A website offering step-by-step Game Maker video courses has launched.  GameSpark has been developed by a company which runs game design and robotics camps so the people behind the site have experience teaching game design.

The site claims to offer “Everything you need to make a game” and along with the teaching side also has a resource store where you can purchase sprites and backgrounds for your game for either personal (~$1.75) or commercial (~$17.50) use.

Each lesson consists of well over an hour of video tutorials, all the resources you need to make a game and some short ‘how to’ guides. It’s not just lessons though. ‘Customise game’ features suggest additions and modifications that can be added to the taught games along with some hints as to how to go about implementing them. ‘Extended Learning’ offers suggestions as to what you might want to do next with sample code where appropriate and finally a Quiz asks multiple choice questions about Game Maker and the reasons behind aspects of the created game.

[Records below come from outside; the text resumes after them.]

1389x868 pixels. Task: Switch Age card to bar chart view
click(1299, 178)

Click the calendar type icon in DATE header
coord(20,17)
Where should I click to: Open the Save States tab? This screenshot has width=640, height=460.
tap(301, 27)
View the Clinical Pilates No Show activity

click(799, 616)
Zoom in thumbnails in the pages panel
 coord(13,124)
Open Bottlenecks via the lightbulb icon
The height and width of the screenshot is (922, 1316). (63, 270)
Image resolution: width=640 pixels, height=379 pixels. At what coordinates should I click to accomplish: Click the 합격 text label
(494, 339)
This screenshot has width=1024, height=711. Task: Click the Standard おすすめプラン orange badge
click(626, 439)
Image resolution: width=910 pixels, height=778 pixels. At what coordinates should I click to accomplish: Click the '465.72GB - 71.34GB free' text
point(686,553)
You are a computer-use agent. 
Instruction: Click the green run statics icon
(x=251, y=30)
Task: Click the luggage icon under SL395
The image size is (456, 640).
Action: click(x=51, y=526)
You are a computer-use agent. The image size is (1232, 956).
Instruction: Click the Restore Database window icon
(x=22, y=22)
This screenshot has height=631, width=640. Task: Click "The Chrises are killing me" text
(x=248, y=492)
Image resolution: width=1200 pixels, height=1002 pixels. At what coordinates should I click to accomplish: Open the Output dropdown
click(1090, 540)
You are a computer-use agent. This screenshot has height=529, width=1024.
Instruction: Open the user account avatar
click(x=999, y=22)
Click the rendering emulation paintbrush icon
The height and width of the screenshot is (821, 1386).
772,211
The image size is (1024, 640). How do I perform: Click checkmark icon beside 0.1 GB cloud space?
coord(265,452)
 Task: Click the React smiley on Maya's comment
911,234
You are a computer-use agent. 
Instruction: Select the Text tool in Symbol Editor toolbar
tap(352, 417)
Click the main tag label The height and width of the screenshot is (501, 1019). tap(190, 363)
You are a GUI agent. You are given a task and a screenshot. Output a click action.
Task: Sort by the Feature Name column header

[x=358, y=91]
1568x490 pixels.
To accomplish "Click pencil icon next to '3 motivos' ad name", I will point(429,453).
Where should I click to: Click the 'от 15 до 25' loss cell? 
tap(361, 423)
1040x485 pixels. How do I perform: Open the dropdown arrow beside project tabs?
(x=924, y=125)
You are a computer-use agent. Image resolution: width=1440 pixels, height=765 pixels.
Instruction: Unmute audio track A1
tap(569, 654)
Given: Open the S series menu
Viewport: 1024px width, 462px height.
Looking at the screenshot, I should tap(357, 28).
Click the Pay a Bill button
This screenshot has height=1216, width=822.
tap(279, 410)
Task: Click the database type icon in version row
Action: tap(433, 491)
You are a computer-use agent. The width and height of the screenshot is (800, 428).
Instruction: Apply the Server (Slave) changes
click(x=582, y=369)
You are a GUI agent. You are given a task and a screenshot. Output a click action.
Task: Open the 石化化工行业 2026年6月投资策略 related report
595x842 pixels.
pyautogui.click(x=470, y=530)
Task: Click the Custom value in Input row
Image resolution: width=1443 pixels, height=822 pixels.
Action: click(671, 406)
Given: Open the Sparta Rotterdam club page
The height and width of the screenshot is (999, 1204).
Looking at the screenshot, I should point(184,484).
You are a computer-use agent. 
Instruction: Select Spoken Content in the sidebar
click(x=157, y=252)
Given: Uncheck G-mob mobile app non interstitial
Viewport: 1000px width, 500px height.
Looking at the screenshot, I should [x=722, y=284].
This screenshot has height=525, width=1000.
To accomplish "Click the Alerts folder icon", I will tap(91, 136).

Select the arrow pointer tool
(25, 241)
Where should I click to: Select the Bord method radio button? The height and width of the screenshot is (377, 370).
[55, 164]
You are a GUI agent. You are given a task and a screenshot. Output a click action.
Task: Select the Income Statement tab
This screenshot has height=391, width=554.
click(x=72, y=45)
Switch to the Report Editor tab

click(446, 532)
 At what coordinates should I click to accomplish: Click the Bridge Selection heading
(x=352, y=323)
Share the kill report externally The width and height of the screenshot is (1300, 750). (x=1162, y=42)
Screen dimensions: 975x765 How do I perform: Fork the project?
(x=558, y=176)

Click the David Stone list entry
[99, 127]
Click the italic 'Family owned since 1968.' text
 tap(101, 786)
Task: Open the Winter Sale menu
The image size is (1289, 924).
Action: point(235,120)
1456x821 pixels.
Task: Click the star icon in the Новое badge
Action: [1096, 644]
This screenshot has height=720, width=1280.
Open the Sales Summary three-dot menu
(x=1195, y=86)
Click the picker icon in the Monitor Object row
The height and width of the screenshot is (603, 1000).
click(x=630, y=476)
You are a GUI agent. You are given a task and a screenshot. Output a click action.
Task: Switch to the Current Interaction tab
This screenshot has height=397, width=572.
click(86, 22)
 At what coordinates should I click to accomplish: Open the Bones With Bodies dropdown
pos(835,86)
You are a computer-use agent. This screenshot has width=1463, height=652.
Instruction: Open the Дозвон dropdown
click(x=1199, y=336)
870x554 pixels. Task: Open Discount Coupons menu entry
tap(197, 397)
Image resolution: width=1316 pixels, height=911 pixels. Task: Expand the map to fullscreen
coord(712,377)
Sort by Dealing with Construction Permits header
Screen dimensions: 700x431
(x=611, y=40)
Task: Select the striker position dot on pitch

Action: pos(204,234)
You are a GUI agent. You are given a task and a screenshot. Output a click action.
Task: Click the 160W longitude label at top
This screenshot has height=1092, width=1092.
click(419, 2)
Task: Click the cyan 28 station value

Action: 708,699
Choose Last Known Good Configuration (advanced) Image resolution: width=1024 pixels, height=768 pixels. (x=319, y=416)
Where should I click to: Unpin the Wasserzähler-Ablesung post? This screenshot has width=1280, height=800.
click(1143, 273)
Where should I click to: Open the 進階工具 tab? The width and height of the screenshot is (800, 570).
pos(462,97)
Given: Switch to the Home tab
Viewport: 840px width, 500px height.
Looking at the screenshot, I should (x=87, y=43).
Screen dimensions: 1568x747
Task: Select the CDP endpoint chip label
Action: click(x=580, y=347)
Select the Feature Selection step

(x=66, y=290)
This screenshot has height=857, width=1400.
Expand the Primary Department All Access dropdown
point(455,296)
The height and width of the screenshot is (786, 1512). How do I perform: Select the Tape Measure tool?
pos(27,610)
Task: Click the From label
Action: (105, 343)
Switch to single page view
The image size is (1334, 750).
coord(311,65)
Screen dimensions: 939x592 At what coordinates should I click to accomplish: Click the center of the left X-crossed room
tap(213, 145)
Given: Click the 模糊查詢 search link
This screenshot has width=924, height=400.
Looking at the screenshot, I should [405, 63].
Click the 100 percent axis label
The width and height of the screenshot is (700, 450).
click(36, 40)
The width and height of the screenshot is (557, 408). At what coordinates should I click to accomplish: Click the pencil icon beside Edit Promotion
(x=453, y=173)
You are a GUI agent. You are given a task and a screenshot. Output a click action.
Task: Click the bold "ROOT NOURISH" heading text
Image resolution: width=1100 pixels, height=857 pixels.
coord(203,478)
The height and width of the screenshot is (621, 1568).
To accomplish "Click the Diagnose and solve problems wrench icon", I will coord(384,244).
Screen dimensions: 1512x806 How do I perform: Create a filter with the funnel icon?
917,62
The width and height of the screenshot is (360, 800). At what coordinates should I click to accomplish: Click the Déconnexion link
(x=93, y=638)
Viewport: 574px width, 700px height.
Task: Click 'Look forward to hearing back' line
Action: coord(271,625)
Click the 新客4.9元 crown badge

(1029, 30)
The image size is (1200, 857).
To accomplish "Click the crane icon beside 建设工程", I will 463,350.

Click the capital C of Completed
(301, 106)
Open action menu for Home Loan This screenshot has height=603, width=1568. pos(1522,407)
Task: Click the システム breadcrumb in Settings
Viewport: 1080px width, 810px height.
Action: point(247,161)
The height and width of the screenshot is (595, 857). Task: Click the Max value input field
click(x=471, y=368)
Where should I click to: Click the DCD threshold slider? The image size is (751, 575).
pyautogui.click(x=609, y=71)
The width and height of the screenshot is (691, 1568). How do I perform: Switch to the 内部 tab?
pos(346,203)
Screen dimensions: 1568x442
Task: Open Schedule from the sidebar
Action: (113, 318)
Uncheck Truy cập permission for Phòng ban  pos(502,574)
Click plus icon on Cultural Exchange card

There are currently six Game Maker ‘courses’ available, which in reality are detailed tutorials since they only teach one game, starting with novice level 2D maze and platform game courses and then quickly advancing to a 3D racing game, maze, arena and scrolling shooters. All the courses have video tutorials available for both Game Maker 8 and Game Maker 7 (for Mac). For the intermediate and advanced courses the Pro version of Game Maker is required.

Sample Course Content (Click to enlarge)

The individual pricing is set at $20 for the earlier and $30 for more advanced courses. Access to all six courses is $50 for a year. Wisely the course aims to sell to parents, schools and summer camps rather than children themselves though it will be interesting to see how GameSpark plan to get the product it front of these people. There is a free trial which will enable free access the first five lessons of the 2D Maze tutorial.

I haven’t had the time to work my way through a course so can’t vouch for the accuracy of the material but since the tutorials are presented in video format nothing should be missed out or overlooked. Some do see a bit regimental “do this, do that!” often with a very brief (if any) explanation as to why an action is being performed. Telling us how to spell each resource name letter by letter – T.E.D.I.O.U.S!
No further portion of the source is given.